First of all, my framework is set up exactly like example code shown
here, right under "How about User Input?"

http://android-developers.blogspot.com/2009/04/introducing-glsurfaceview.html

I think that the author forgot to mention one more thing, which is
"How about Game Logic?". So in a nutshell, this is what I have so far:

ClearActivity extends Activity,
ClearGLSurfaceView extends GLSurfaceView,
ClearRenderer implements GLSurfaceView.Renderer

Ok, so we have three classes - ClearActivity, which just sits there
like a bump and a log and pretends to look important while really
doing nothing, ClearGLSurfaceView, which handles input, and
ClearRenderer, which updates the screen. So far so good (I guess?),
but where does the game logic go?

How about onDrawFrame()? Right now it's the only thing that's getting
called every frame. But wait a minute - isn't ClearRenderer supposed
to be running it's own thread so that the rendering code is decoupled
from everything else? For example, say I wanted my game to run at 60hz
while keeping my render update near 30hz. If that were the case, then
I'd need to enable RENDERMODE_WHEN_DIRTY, which means onDrawFrame()
will only get triggered when I call requestRender().

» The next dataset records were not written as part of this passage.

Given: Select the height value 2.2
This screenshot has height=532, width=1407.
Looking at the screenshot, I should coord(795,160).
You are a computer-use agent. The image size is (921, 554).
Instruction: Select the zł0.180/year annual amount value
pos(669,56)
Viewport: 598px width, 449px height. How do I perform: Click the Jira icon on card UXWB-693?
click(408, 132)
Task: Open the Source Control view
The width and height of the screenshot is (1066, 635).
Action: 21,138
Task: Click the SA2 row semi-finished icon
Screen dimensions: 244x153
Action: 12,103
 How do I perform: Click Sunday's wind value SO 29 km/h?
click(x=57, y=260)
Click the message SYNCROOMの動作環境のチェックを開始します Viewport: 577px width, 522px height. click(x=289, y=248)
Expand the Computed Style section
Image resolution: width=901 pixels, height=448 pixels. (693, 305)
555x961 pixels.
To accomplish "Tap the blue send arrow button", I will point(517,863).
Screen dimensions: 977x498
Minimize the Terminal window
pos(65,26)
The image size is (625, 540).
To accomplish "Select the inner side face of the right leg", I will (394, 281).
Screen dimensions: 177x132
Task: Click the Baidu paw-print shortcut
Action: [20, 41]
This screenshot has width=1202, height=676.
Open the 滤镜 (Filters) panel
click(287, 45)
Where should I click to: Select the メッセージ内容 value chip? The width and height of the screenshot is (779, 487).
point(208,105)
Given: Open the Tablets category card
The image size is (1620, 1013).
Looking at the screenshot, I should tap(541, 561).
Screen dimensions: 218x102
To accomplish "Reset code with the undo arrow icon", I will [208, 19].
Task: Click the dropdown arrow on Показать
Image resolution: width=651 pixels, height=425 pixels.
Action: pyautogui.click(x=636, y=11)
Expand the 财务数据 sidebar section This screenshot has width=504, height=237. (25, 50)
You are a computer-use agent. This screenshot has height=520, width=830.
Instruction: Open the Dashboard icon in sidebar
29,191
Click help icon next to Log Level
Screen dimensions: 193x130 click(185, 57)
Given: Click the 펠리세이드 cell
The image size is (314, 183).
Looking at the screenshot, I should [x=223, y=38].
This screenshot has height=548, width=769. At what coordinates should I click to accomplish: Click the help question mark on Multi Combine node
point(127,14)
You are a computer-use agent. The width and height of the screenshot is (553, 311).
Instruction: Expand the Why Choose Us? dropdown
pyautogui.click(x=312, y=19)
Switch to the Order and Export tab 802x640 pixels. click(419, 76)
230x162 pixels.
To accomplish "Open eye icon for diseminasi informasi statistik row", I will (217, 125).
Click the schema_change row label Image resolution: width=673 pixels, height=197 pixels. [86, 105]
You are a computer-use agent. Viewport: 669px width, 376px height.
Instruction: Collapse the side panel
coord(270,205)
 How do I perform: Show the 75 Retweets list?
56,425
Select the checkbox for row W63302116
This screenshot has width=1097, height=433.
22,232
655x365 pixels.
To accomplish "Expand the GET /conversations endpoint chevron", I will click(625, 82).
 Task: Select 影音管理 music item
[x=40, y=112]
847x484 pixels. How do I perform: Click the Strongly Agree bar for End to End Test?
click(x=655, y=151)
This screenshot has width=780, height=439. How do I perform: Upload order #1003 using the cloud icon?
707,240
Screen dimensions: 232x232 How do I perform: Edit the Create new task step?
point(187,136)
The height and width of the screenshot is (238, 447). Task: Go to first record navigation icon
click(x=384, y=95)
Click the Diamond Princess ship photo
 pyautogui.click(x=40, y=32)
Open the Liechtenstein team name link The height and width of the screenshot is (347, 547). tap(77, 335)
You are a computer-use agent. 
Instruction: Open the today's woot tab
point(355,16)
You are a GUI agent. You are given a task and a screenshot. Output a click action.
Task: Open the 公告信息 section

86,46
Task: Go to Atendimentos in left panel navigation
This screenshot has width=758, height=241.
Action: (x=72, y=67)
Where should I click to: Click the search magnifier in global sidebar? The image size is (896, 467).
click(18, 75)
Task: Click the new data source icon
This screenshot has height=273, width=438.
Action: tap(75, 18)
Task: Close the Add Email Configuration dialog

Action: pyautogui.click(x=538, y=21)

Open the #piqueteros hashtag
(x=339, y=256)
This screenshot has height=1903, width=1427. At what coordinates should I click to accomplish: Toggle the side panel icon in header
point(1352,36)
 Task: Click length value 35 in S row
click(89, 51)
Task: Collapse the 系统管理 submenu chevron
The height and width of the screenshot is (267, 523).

So I'm back to my original question - where should I put game logic?
I've looked over the OpenGL API samples and they all simply use
onDrawFrame() exclusively, conveniently avoiding the whole thing
entirely. How nice... let's take a quick peek at the LunarLander
sample, which unfortunately neither uses OpenGL nor GLSurfaceView, but
it's better than nothing:

class LunarView extends SurfaceView implements SurfaceHolder.Callback
{
    class LunarThread extends Thread {
           ....
        public void run() {
             updatePhysics();
             doDraw();
        }
     }
}

It looks like they create a threaded class under the SurfaceView-
derived class which updates the game and then renders it immediately
afterward. So should I be creating a thread under ClearGLSurfaceView
(replacing doDraw() with requestRender() every 30ms), or do I need to
use a different approach? Am I at least going in the right direction?